Brenton Birmingham

Personal information
- Born: November 29, 1972 (age 53) New York, United States
- Listed height: 196 cm (6 ft 5 in)
- Listed weight: 92 kg (203 lb)

Career information
- College: Brooklyn (1990–1992) Manhattan (1992–1994)
- Playing career: 1995 1998–2016
- Position: Guard
- Number: 10
- Coaching career: 1994–1998

Career history

Playing
- 1995: Tapiolan Honka
- 1998–1999: Njarðvík
- 1999–2000: Grindavík
- 2000–2002: Njarðvík
- 2002–2003: Rueil Pro Basket
- 2003: London Towers
- 2003–2008: Njarðvík
- 2008–2010: Grindavík
- 2010–2011: Njarðvík
- 2011–2016: Njarðvík-b

Coaching
- 1994–1998: Manhattan College (assistant)

Career highlights
- Icelandic Basketball Player of the Year (2006); Úrvalsdeild Domestic Player of the year (2007); Úrvalsdeild Foreign Player of the year (2000); 3x Úrvalsdeild Domestic All-First team (2007, 2008, 2009); 3x Icelandic champion (2001, 2002, 2006); 4× Icelandic Basketball Cup (1999, 2000, 2002, 2005); 4× Icelandic Company Cup champion (2001, 2003, 2005, 2009); 4× Icelandic Supercup (2001, 2004, 2005, 2006);

= Brenton Birmingham =

American-Icelandic basketball player

Brenton Joe Birmingham (born November 29, 1972) is an American and Icelandic former professional basketball player who for the majority of his career played in the Úrvalsdeild karla. He won the Icelandic championship three times and was voted the Icelandic Basketball Player of the Year in 2006 and Úrvalsdeild domestic player of the year in 2007.

==Basketball==
===College career===
====Brooklyn College Kingsemen====
Birmingham started his college career with Brooklyn College. There, in 1991-92 he was the top scorer for the Kingsmen, with 15.8 points per game, 7th in the East Coast Conference, and 4th in the conference with 2.4 steals per game, as he shot 50% from the floor.

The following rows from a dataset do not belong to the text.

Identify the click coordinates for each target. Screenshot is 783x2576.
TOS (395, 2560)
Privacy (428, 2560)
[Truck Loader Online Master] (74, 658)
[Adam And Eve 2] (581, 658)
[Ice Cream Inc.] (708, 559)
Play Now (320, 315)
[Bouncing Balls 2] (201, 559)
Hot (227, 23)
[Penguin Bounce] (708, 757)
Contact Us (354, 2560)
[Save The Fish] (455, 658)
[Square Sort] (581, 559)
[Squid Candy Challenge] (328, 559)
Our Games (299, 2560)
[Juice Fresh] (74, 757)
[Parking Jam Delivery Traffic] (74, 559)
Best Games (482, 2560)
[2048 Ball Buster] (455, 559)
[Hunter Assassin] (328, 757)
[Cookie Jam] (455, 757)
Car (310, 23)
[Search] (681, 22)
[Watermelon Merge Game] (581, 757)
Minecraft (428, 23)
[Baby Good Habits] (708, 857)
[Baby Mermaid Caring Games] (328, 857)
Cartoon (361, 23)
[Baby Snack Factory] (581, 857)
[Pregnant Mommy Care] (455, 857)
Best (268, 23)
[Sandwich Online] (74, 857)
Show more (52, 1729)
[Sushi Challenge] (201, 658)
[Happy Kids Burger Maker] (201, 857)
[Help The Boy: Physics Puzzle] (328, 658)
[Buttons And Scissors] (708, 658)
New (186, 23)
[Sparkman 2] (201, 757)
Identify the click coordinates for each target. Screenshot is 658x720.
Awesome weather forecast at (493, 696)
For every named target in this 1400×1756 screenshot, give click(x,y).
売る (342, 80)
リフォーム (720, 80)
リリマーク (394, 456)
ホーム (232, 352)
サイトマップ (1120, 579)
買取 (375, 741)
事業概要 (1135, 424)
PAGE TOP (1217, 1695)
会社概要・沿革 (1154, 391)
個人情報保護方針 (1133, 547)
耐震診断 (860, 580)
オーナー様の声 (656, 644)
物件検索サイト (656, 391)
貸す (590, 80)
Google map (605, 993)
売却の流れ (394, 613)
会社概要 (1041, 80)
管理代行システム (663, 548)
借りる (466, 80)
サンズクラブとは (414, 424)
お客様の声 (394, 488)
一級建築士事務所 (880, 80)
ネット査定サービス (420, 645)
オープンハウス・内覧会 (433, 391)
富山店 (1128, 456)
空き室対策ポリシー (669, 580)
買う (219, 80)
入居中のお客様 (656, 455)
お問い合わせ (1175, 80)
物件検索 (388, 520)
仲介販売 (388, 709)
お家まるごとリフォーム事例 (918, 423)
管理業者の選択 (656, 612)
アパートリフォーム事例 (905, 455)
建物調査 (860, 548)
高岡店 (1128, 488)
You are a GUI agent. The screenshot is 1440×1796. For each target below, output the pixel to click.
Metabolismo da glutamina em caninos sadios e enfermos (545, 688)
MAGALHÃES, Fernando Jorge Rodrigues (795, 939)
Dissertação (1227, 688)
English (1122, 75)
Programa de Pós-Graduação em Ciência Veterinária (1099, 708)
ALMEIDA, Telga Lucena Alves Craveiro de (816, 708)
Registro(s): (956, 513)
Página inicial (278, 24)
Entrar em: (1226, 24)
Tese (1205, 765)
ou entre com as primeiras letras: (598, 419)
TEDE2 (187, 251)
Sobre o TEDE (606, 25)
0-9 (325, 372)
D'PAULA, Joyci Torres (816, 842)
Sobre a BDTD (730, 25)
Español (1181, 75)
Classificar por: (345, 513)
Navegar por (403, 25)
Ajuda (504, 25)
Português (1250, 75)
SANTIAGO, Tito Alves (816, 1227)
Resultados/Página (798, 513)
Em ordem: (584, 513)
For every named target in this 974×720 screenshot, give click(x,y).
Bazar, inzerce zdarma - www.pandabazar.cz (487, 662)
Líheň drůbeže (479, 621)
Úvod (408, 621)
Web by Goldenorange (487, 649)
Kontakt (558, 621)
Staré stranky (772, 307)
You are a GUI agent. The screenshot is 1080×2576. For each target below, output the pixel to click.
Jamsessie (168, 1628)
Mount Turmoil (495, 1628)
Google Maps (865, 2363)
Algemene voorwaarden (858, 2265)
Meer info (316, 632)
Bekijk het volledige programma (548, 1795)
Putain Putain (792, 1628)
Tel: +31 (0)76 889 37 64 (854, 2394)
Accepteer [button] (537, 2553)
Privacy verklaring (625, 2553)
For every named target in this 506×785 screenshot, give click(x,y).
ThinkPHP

====Manhattan College Jaspers====
After Brooklyn College announced that it was abandoning its basketball program in the spring of 1992, he transferred to Manhattan College, where he played for the Jaspers under head coach and Brooklyn College alum Fran Fraschilla.

In 1993-94 he was fifth in the Metro Atlantic Athletic Conference (MAAC) with 16.1 points per game, and eighth with a field goal percentage of .473. In two seasons with the Jaspers he averaged 13.4 points, 3.5 rebounds, 2.1 assists, and 1.3 steals per game, while shooting 48% from the floor and 40% from three-point range. He was elected to the Jaspers' Hall of Fame in 2010.

===Club career===
Birmingham started his professional career in 1995, when he was a late-season addition to Korisliiga club Tapiolan Honka. In 5 games for Honka, he averaged 22.0 points and 4.8 rebounds per game. He spent the majority of his career in the Icelandic Úrvalsdeild karla with Njarðvík and Grindavík, but also played for Rueil Pro Basket in France and the London Towers in England. He twice posted a quadruple-double in the Úrvalsdeild playoffs. On 16 March 2020, Birmingham had 17 points, 14 rebounds, 10 assists and 10 steals for Grindavík in a first round victory against Keflavík. A year later, on 17 April 2001, he had 28 points, 10 rebounds, 11 assists and 11 steals in the championship clinching victory against Tindastóll in the Úrvalsdeild finals.

===Icelandic national team===
Birmingham played 19 games for the Icelandic National Basketball team between 2002 and 2007. In 2007, he helped Iceland winning gold in basketball at the Games of the Small States of Europe.

==Acting career==
In the late nineties, Birmingham auditioned for He got game. In 1999, he appeared in Game Day, starring Richard Lewis.

==Personal life==
Birmingham lives in Njarðvík in southwestern Iceland with his wife and four children, and works as an air traffic controller at Keflavík Airport.